Prof. Chavoin had been designing chest implants manually using plaster molds. The procedure was catching on and he could not get the molds made fast enough. Plus, the technique was imprecise since the mold was made from the external contours of the chest. Together, the two reimagined the process using CT scan data to create customized, patient-specific implants that addressed the precise internal anatomy of the patient.

The surgical procedure can be seen here. It requires only one vertical incision 7 cm long to install the implant.

The new workflow introduced by Moreno and Chavoin incorporated high-resolution imaging, 3D modeling software, and rapid manufacturing technologies. CT scans offered detailed anatomical data, which could be segmented and digitally reconstructed to form a “digital twin” of the patient’s torso. These models enabled the design of silicone implants tailored precisely to each patient’s unique anatomy. Instead of relying on general-purpose implants, surgeons could now insert biocompatible, polymerized silicone prosthetics beneath the skin.

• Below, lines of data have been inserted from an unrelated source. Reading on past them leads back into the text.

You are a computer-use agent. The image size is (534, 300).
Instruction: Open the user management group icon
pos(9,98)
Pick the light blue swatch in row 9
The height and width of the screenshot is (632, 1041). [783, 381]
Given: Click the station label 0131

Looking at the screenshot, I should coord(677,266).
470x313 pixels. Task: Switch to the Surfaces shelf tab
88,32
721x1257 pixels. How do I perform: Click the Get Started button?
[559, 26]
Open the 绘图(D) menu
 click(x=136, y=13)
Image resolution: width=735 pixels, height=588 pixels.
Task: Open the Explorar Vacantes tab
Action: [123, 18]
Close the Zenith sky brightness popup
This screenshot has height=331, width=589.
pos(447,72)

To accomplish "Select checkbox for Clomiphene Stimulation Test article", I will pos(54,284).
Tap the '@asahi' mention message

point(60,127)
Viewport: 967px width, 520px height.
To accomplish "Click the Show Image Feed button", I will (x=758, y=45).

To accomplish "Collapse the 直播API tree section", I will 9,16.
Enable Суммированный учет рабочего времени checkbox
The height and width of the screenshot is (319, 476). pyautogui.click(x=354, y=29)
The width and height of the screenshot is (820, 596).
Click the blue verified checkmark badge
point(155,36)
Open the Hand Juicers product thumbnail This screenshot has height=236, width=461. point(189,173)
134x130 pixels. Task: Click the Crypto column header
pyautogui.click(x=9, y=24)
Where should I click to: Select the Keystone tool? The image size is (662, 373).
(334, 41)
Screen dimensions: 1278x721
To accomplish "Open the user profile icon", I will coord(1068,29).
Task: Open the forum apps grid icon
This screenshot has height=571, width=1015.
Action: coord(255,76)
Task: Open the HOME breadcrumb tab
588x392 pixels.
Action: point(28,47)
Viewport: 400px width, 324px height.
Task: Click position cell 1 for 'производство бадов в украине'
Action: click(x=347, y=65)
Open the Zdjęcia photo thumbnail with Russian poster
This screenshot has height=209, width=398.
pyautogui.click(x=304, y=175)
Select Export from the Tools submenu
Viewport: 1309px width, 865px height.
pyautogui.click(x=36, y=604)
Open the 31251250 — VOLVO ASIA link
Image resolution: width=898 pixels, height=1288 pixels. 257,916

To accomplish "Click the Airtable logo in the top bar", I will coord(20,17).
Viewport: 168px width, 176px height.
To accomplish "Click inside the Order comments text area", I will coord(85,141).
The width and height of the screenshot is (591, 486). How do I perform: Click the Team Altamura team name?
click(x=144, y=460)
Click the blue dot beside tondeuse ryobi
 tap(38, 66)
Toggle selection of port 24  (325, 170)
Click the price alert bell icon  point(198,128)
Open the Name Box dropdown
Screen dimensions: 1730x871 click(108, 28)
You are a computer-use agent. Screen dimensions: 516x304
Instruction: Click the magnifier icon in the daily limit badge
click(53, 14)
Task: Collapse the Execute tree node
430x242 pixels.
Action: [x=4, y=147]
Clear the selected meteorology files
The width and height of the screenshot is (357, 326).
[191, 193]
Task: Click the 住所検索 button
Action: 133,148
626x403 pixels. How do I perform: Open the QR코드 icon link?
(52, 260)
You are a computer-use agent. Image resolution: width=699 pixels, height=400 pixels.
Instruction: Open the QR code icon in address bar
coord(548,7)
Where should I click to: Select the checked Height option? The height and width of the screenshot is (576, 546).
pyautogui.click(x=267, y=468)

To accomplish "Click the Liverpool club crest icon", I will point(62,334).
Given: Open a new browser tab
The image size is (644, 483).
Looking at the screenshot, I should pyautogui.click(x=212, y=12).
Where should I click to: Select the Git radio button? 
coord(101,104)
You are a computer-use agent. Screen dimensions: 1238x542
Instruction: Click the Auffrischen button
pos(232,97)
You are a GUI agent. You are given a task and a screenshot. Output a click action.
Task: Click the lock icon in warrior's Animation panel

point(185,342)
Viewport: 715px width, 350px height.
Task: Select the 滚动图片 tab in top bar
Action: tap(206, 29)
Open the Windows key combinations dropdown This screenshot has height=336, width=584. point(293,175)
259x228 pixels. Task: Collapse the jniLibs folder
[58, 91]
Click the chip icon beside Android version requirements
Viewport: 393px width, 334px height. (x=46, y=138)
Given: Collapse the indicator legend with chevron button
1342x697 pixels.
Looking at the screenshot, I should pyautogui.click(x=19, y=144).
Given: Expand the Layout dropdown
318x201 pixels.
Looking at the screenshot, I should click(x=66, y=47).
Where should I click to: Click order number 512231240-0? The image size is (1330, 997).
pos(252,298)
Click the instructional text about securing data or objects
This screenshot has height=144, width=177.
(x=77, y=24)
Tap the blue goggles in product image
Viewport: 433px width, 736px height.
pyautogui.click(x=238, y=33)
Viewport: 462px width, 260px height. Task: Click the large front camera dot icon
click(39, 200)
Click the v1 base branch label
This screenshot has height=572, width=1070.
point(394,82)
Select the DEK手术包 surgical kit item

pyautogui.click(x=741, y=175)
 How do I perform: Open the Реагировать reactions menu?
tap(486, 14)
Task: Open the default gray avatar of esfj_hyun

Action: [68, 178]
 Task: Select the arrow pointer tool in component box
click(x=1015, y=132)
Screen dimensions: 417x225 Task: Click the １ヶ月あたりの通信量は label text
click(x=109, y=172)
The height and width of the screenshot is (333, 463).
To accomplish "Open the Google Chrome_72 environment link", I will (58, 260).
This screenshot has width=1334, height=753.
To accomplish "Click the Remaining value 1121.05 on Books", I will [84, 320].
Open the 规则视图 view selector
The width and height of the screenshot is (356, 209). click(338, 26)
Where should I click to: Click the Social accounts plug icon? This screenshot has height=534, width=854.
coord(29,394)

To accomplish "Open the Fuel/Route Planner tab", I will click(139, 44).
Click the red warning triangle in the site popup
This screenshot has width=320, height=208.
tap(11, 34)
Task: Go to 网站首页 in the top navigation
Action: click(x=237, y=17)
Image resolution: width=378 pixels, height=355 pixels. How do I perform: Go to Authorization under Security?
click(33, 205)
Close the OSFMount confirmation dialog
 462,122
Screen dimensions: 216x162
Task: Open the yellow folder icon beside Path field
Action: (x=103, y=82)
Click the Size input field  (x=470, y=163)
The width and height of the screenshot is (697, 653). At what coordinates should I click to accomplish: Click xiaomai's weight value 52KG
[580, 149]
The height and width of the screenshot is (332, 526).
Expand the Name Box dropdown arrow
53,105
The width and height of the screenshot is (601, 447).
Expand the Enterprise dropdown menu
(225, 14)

The new approach was accelerated with AI. In 2024, AnatomikModeling partnered with the software company Volume Graphics (part of  Hexagon) to beta-test the new VGTRAINER application.

“With VGTRAINER, we found we could automate all our segmentation steps,” says Moreno. “It’s extremely efficient and robust in terms of segmentation quality.”

By training AI models on thousands of anonymized and accurately segmented cases, Moreno’s team created a system capable of automatically identifying and isolating muscles, bones, fat, and cartilage. This speed has not only reduced implant design time but also enabled the company to scale its operations, able to produce up to 40 implants per month.

“When we began Beta testing, we started with 20 existing and accurately segmented patient data sets, fed them into VGTRAINER, ran it for about 36 hours, and ended up with a model that could segment subsequent datasets at about 98 per cent accuracy in just 15 to 20 seconds,” says Moreno. “We’re saving half an hour per patient case.”

Still, each implant is developed in partnership with the operating surgeon, ensuring both medical appropriateness and optimal fit. The final designs are manufactured under ISO 13485:2016 standards and must undergo rigorous validation, including visual review by experienced engineers and doctors. Patients report higher satisfaction, better cosmetic outcomes, and restored confidence, according to a 20-year longitudinal review comparing plaster-mold and CT-based designs.

Although funnel chest correction currently comprises the bulk of AnatomikModeling’s work, the foundational technologies and AI models they have developed are being adapted for other surgical applications, including facial reconstruction, muscle atrophy correction, and even airway stents. The implications are profound: as digital modeling and deep learning become more accurate and accessible, the possibility of personalized implants for a wide array of deformities becomes not just possible, but scalable.